## What is asked
Turn every line of the material below into a JSON list of strings, one string per line, leaving out blank lines.

════════════════════

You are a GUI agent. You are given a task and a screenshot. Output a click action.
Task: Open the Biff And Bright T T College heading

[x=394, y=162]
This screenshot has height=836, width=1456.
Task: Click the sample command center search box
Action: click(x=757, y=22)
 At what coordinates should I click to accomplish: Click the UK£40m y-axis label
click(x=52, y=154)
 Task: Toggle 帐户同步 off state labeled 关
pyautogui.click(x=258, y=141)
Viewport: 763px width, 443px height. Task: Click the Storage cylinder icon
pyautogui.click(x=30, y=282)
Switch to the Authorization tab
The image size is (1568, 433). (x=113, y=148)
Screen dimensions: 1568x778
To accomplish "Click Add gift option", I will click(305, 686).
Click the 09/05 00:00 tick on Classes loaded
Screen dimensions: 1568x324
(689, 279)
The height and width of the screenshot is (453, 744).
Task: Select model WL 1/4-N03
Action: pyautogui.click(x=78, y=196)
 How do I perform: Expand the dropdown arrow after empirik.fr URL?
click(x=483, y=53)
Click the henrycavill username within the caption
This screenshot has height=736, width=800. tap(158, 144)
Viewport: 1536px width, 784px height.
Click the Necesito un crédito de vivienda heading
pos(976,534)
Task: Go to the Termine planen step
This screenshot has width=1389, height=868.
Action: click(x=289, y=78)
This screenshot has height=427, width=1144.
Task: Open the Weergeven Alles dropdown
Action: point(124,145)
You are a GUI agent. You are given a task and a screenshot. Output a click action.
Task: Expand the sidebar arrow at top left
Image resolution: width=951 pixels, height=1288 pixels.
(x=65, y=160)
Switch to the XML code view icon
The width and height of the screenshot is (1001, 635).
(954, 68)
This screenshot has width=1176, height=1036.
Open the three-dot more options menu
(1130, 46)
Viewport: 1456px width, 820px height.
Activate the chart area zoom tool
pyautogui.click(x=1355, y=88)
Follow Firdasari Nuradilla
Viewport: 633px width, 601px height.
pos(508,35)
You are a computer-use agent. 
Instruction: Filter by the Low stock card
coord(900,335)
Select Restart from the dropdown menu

════════════════════

## Task response
[
  "You are a GUI agent. You are given a task and a screenshot. Output a click action.",
  "Task: Open the Biff And Bright T T College heading",
  "[x=394, y=162]",
  "This screenshot has height=836, width=1456.",
  "Task: Click the sample command center search box",
  "Action: click(x=757, y=22)",
  " At what coordinates should I click to accomplish: Click the UK£40m y-axis label",
  "click(x=52, y=154)",
  " Task: Toggle 帐户同步 off state labeled 关",
  "pyautogui.click(x=258, y=141)",
  "Viewport: 763px width, 443px height. Task: Click the Storage cylinder icon",
  "pyautogui.click(x=30, y=282)",
  "Switch to the Authorization tab",
  "The image size is (1568, 433). (x=113, y=148)",
  "Screen dimensions: 1568x778",
  "To accomplish \"Click Add gift option\", I will click(305, 686).",
  "Click the 09/05 00:00 tick on Classes loaded",
  "Screen dimensions: 1568x324",
  "(689, 279)",
  "The height and width of the screenshot is (453, 744).",
  "Task: Select model WL 1/4-N03",
  "Action: pyautogui.click(x=78, y=196)",
  " How do I perform: Expand the dropdown arrow after empirik.fr URL?",
  "click(x=483, y=53)",
  "Click the henrycavill username within the caption",
  "This screenshot has height=736, width=800. tap(158, 144)",
  "Viewport: 1536px width, 784px height.",
  "Click the Necesito un crédito de vivienda heading",
  "pos(976,534)",
  "Task: Go to the Termine planen step",
  "This screenshot has width=1389, height=868.",
  "Action: click(x=289, y=78)",
  "This screenshot has height=427, width=1144.",
  "Task: Open the Weergeven Alles dropdown",
  "Action: point(124,145)",
  "You are a GUI agent. You are given a task and a screenshot. Output a click action.",
  "Task: Expand the sidebar arrow at top left",
  "Image resolution: width=951 pixels, height=1288 pixels.",
  "(x=65, y=160)",
  "Switch to the XML code view icon",
  "The width and height of the screenshot is (1001, 635).",
  "(954, 68)",
  "This screenshot has width=1176, height=1036.",
  "Open the three-dot more options menu",
  "(1130, 46)",
  "Viewport: 1456px width, 820px height.",
  "Activate the chart area zoom tool",
  "pyautogui.click(x=1355, y=88)",
  "Follow Firdasari Nuradilla",
  "Viewport: 633px width, 601px height.",
  "pos(508,35)",
  "You are a computer-use agent. ",
  "Instruction: Filter by the Low stock card",
  "coord(900,335)",
  "Select Restart from the dropdown menu"
]